While the exact mechanism(s) underlying this relation remains unknown, similar correlations between LVEF and ABI were found in patients with and without significant CAD and higher LVEF was associated with higher ABI values [15]. Moreover, we observed a strong ABI-LVEF correlation observed in a species of non-human primates that generally do not develop atherosclerosis [22]. These findings would implicate that LV systolic function directly affects the step up in systolic BP from upper to lower extremities, known as pressure amplification. Given that LV systolic dysfunction is often accompanied by increased arterial stiffness and lower arterial pressure wave reflections and that these arterial properties may influence systolic BP amplification along the arterial tree, dampened arterial pressure wave reflections could be expected to lower ABI values [23,24]. Whether LVEF simply reflects lowered LV stroke volume or a diminished contractile force that in turn dampens SBP amplification that normally occurs along the arterial tree because of arterial branching and tapering merits further study.

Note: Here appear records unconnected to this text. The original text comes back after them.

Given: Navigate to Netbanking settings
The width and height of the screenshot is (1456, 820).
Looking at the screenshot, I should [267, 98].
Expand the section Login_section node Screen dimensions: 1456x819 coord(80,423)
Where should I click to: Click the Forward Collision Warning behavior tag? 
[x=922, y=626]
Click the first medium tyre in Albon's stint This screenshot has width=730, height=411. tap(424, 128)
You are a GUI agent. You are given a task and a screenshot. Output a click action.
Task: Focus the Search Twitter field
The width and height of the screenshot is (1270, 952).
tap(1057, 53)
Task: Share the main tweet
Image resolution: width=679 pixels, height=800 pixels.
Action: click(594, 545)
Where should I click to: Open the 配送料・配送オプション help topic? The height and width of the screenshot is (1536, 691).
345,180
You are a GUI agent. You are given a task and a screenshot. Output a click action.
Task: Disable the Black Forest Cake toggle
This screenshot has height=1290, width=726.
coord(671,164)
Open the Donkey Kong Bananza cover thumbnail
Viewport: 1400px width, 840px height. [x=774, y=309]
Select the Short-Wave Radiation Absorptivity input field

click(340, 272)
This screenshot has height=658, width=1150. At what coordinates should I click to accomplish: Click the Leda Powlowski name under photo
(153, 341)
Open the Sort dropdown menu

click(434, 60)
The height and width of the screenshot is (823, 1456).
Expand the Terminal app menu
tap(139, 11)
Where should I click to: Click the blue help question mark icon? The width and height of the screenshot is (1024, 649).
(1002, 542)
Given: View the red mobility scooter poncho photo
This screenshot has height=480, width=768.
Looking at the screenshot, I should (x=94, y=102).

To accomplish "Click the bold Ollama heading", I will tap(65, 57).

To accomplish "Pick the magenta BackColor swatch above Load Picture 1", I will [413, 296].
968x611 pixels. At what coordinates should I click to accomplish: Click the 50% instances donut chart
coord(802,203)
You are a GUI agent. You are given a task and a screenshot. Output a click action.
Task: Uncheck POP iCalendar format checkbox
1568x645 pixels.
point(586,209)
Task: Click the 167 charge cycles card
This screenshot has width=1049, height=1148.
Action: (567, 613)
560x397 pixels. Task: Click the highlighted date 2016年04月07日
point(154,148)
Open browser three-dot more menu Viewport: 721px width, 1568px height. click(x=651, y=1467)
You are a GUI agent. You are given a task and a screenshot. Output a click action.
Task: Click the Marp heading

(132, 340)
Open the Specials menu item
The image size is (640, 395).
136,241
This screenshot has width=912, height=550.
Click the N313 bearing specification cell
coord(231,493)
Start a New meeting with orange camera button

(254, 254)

Moreover, lower ABI values have also been found to be associated with cardiac structural abnormalities including: LV wall thickening and cavity dilation that predispose to LV dysfunction and CHF as well as to left atrial dilation [24,25]. Similar findings have been reported for patients with borderline low ABI values [27]. Of note, ABI values were found to increase in response to low dose dobutamine, which predominantly increases ventricular contractility, but to decrease at higher doses sufficient to cause systemic vasodilation in patients without PAD [28].
Conclusion
Therefore, despite growing evidence relating ABI to LV structure and function, low ABI values are generally deemed to be indicative of PAD. Depressed LV function has been seldom considered. These studies suggest ABI values to reflect functional and structural properties related to ventriculo-arterial coupling [29]. We believe that there is ample evidence to support that low ABI values may not reflect PAD but rather LV systolic dysfunction. The predictive value of low ABI values for cardiovascular events and mortality may in part relate to depressed LV systolic function rather than atherosclerosis alone. Accordingly, ABI values should be interpreted in the context of LV systolic function.